Goldberg finished with a tirade about how Christian groups against funding other people's birth control shouldn't be given any tax breaks, and how they're not even Christian:

You’re a faith-based company, you should not get any tax breaks. How about that? If you’re gonna operate like everybody else, you don’t get the tax breaks…as a religious group, if you’re gonna talk politics, as a religious group, you don’t get a tax break. Sorry! So basically what you’re saying is people who work in religious, uh, hospitals, or schools, even if they’re Jewish or they’re not believers, you’re sayin’ they’re not welcome there because unless you believe exactly and do exactly what they say, you’re not welcome.

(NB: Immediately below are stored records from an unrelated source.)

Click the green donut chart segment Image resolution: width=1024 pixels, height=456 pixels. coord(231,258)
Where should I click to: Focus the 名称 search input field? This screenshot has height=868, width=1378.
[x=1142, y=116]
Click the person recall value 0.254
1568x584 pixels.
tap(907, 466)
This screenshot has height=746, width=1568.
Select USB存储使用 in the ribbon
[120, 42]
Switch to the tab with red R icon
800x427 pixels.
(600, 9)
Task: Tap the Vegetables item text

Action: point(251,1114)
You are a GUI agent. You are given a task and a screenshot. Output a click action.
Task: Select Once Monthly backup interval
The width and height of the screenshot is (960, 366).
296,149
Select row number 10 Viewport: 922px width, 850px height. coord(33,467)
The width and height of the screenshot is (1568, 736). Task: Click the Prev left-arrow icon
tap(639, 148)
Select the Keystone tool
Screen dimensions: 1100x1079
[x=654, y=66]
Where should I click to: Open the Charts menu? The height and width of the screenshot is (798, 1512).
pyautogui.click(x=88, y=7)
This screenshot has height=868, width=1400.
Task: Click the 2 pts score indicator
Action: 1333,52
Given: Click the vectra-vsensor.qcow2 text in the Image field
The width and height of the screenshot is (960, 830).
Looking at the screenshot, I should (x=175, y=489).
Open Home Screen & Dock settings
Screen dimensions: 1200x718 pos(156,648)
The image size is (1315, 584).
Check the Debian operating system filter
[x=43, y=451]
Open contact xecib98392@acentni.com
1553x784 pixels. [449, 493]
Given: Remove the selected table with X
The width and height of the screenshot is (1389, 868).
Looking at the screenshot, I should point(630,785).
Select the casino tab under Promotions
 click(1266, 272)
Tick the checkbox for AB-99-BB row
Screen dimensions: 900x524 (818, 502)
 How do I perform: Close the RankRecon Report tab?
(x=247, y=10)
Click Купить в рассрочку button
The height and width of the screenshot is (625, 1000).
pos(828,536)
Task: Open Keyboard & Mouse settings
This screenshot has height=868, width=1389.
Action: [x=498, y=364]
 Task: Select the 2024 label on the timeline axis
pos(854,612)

That’s not what you’re supposed to be saying. That’s not Christian!

The liberal crowd on The View is apparently oblivious to the many women, like the Little Sisters of the Poor, who don't want to fund other people's contraception and the fact that they are seeking to allow some people to impose their views on others – the very action they claim to be decrying. Oh, and any differences between pro-life Christians and the Taliban.